The multi-target tracking method firstly utilizes a cross-correlation (cross-correlation) module to decouple the shared features of the detection module 5 and the ReID module 6 into two independent feature branches so as to independently learn respective feature representations 4, as shown in FIG. 2. These two module independent features then represent 4 self-correlation (self-correlation) and cross-correlation (cross-correlation) using the self-attention mechanism. Self-correlation (self-correlation) facilitates learning of independent modules, and cross-correlation (cross-correlation) facilitates learning of both in synergy. For this reason, the cross-correlation module 3(cross-correlation) alleviates the contention and granularity problem of the two modules.

(3) The existing multi-target tracking method directly supervises the learning of the ReID module 6 in a classification mode, and reduces the network learning efficiency.

The classification means to classify the sample into a certain category of information, and the sample is described by a predetermined category or example. Since the class or instance is determined in advance, the total number of classes or instances for all samples in the dataset is known explicitly. For a practically usable multi-target tracking data set, the number of categories or instances may vary from several tens of thousands to several hundreds of thousands, and as the image data increases, the number of categories or instances also increases. For a network, the greater the number of classes or instances, the more difficult it is to learn, or even impossible to learn.

The multi-target tracking method provided by the invention uses a contrast learning mode as a supervision signal of the ReID module 6, does not need to count the classification category or the number of instances, and improves the model learning efficiency. The core idea of contrast learning is to shorten the distance between the positive sample and to lengthen the distance between the positive sample and the negative sample, so as to directly learn the distribution state of the samples, rather than the category to which each sample belongs. The ultimate goal is that for the sample set data, it is possible to distinguish which are positive samples and which are negative samples after passing through the model.

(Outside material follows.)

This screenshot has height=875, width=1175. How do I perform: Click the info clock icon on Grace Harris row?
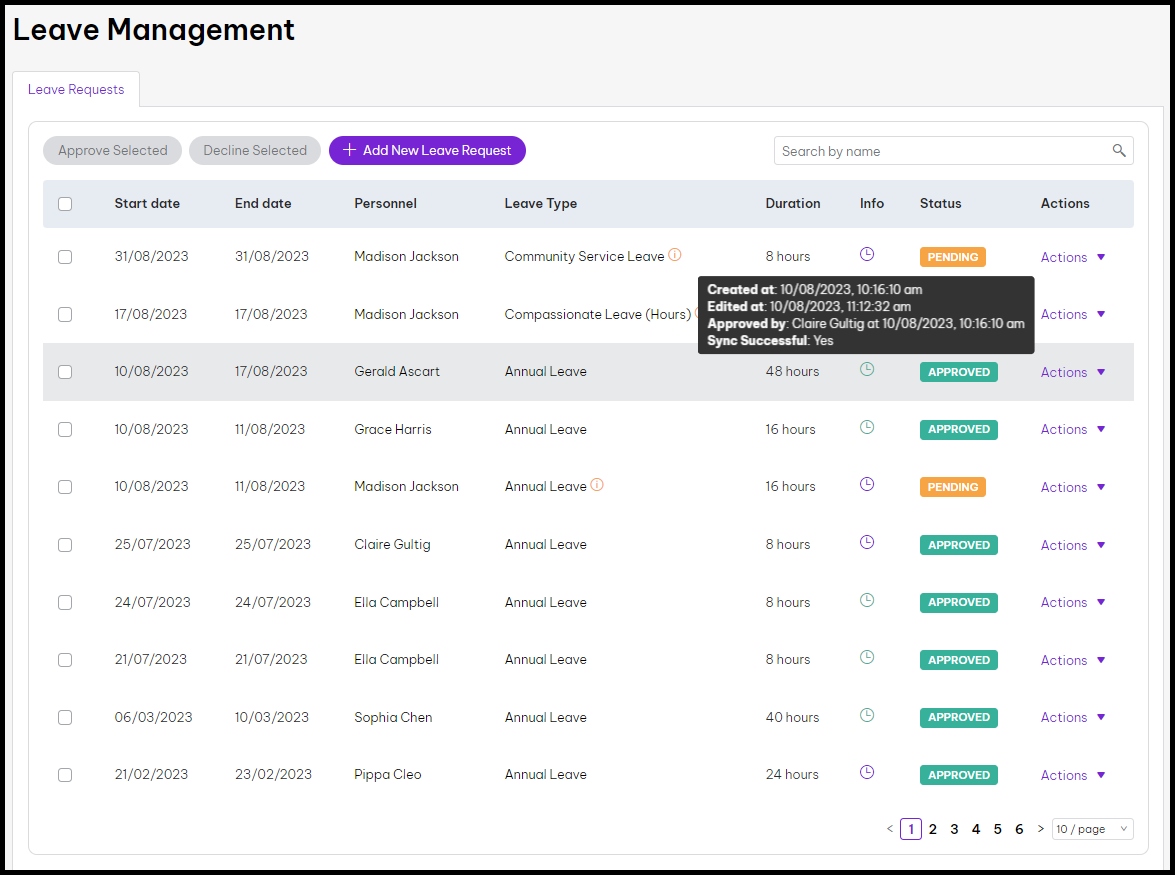click(867, 428)
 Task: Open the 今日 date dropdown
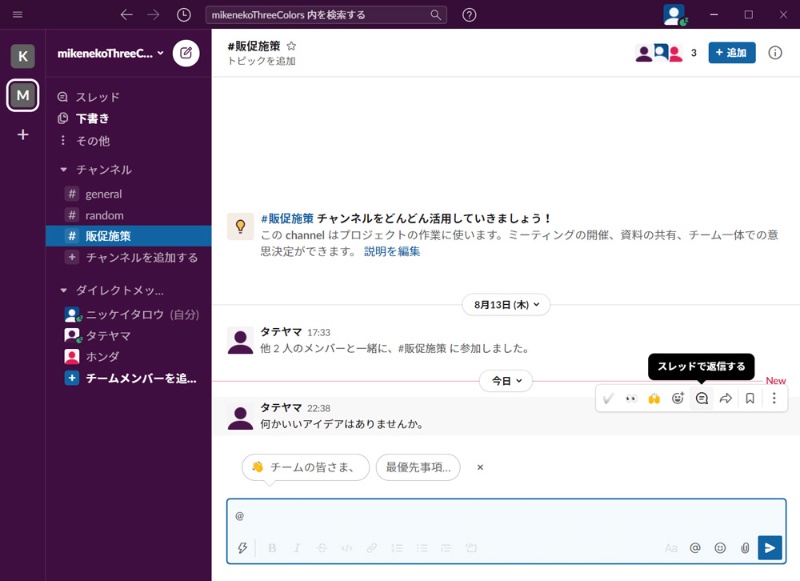coord(506,381)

The structural schematic diagram of the multi-target tracking method based on the comparison learning mode is shown in fig. 3, and mainly comprises three major parts, namely a main structure 7, a neck structure 8 and a head structure 9, wherein arrows indicate the flowing direction of information. Wherein the backbone structure 7 (e.g. ResNet50) is used to extract the underlying features of the input image 1; the neck structure 8 (such as FPN) fuses the bottom layer structure features and the deep semantic features of the main structure 7 to obtain multi-scale feature information, and simultaneously outputs features of different scales as the shared features 2 of the head structure 9; the head structure 9 is designed for specific tasks and comprises a cross-correlation module 3, a detection module 5 and a ReID module 6; the cross-correlation module 3 receives the shared features 2 of different scales from the neck structure 8, and decouples them into two independent feature representations 4, which are input to the detection module 5 and the ReID module 6, respectively, to avoid the problems of their mutual competition and granularity.

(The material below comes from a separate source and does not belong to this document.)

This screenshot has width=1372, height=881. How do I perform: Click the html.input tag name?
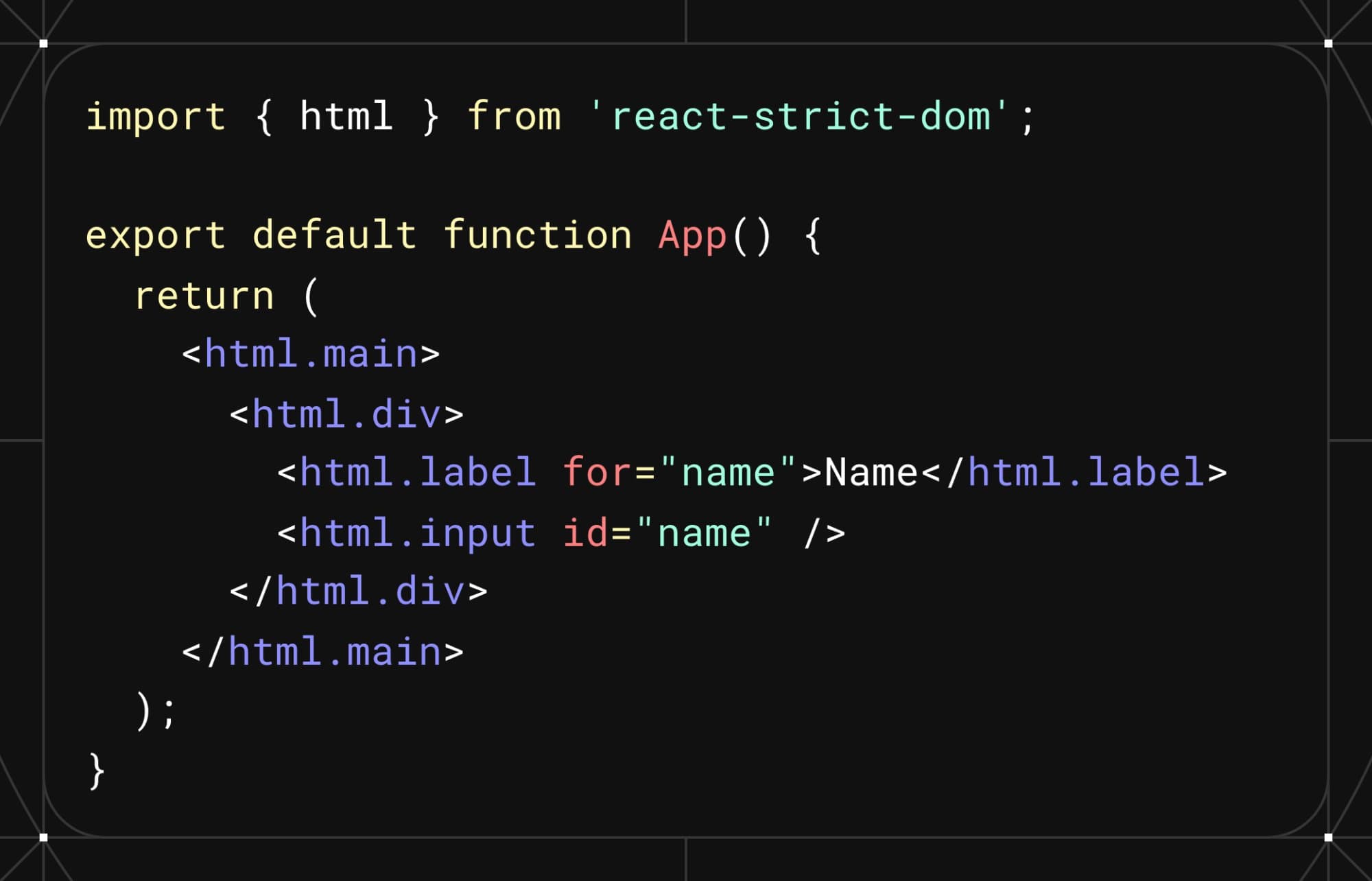(417, 533)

As can be seen from fig. 3, the detection module 5 and the ReID module 6 receive the features from the cross-correlation module 3 in parallel, and only one forward inference is needed to obtain the re-identification features of the target location box and the location box framing area in the input image 1.

The detection module 5 is divided into two branches, one branch is a classification branch, and the category of the current positioning frame is determined; the other is a regression branch, which determines the location of the target, such as the coordinates of the top left and bottom right points of the box. The ReID module 6 obtains the re-identification characteristics of the framing area of the target positioning frame, and directly learns the characteristic distribution of the sample data by using the contrast learning idea. Then, a post-processing module such as a Deepsort algorithm can be applied to calculate and match the similarity measurement to complete the tracking of the two frames of images before and after. The key point of the invention is that the ReiD module 6 and the detection module 5 represent in parallel, the cross-correlation module 3 decouples the characteristics and the contrast learning idea learns the sample distribution, so the Deepsort algorithm is not explained in detail here.

In order to improve the compactness of the multi-target tracking network structure and the consistency of training and testing, the ReID module 6 is directly embedded into the head structure 9 of the multi-target tracking network structure, and receives the features from the previous level in parallel with the detection module 5, as shown in fig. 3.

Specifically, in the header structure 9, the classification, regression and re-identification feature branches are respectively composed of two parts, the first part is a convolution block composed of 4 convolution layers with convolution kernel size of 3, step size of 1 and channel of 256, and the structure is BN-conv-ReLU-BN-conv-ReLU-BN-conv-ReLU-BN-conv-ReLU, wherein BN, conv and ReLU refer to batch normalization, convolution layer and modified linear unit respectively; the second part is a convolution layer designed for specific branches, wherein the classification branch is the convolution layer with the convolution kernel size of 3, the step size of 1 and the channel number of C, and the C represents the number of the target classes to be identified; the regression branch is a convolution layer with the convolution kernel size of 3, the stride of 1 and the channel number of 4, and 4 represents the coordinates of the upper left point and the lower right point of the positioning frame; the re-recognition feature branch is a convolution layer with a convolution kernel size of 3, a step size of 1 and 256 channel numbers, and 256 represents the dimension of the re-recognition feature.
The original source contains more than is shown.